WRITTEN PROBLEM
In the rows from the line containing "You are a GUI" through the line containing "coord(1404,305)", switch "screenshot" to "screen capture" and write out those lines otherwise unchanged, leaving out the pictures.

DATA FOR THIS EXERCISE
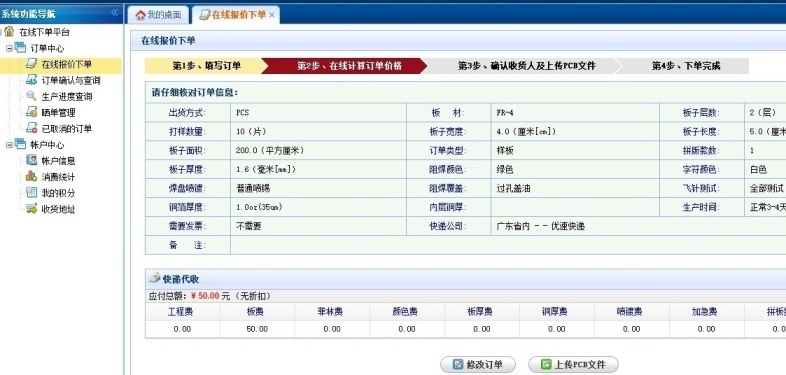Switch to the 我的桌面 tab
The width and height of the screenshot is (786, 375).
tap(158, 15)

---

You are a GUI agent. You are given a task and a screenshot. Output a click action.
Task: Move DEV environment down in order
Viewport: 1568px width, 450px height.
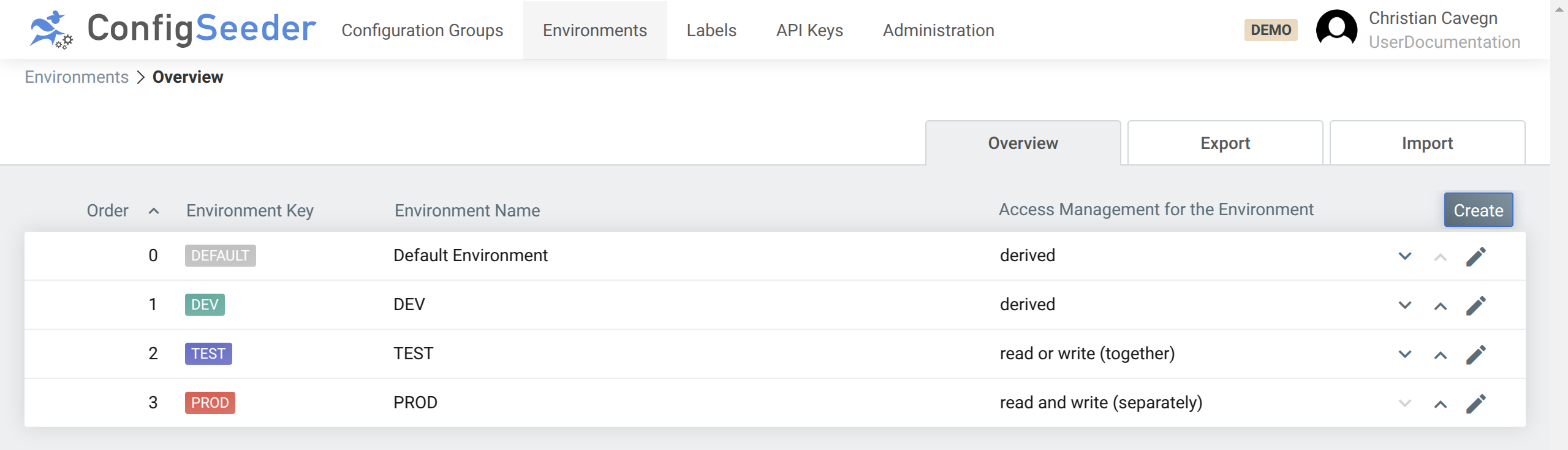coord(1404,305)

==

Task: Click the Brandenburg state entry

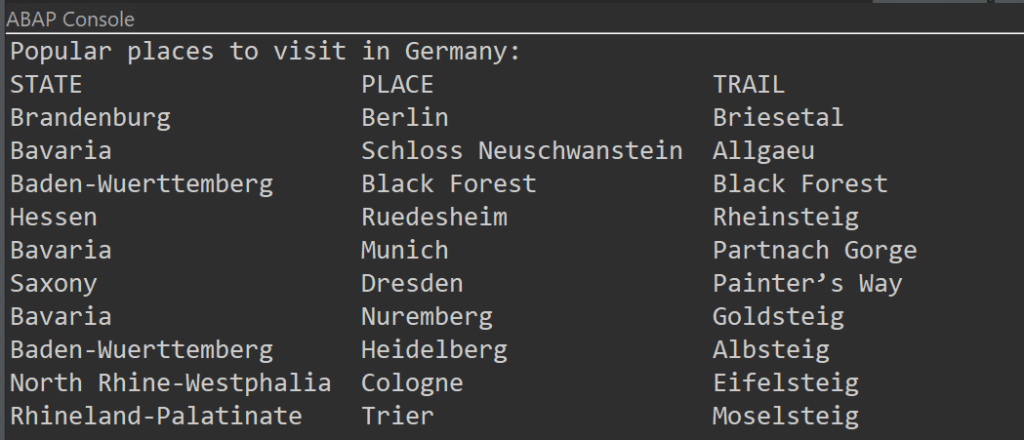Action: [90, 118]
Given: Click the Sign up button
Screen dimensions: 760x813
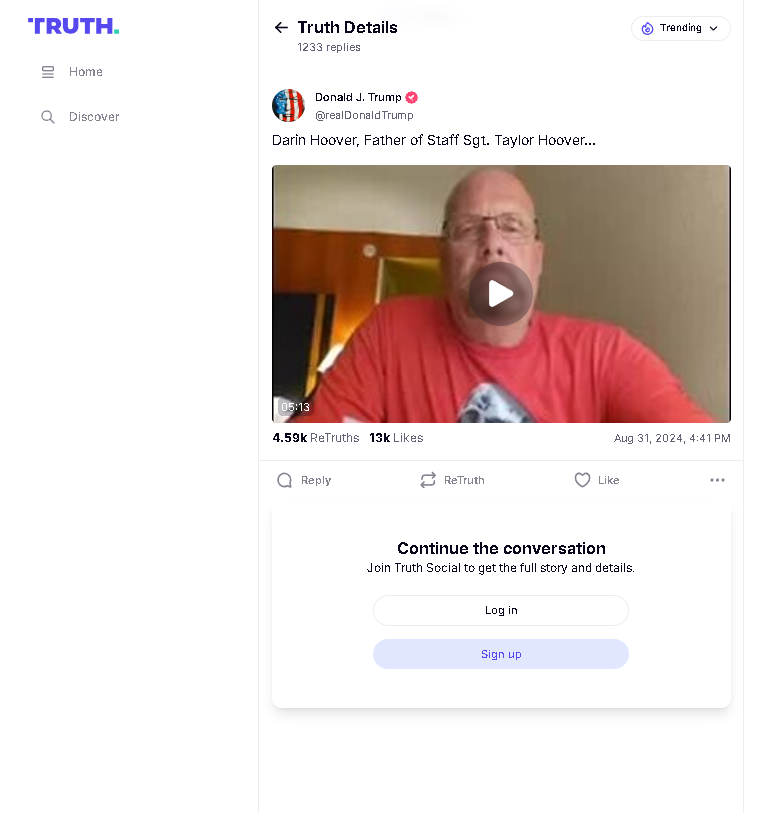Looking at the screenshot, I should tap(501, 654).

RESPONSE BELOW
You are a GUI agent. You are given a task and a screen capture. Output a click action.
Task: Move DEV environment down in order
Viewport: 1568px width, 450px height.
coord(1404,305)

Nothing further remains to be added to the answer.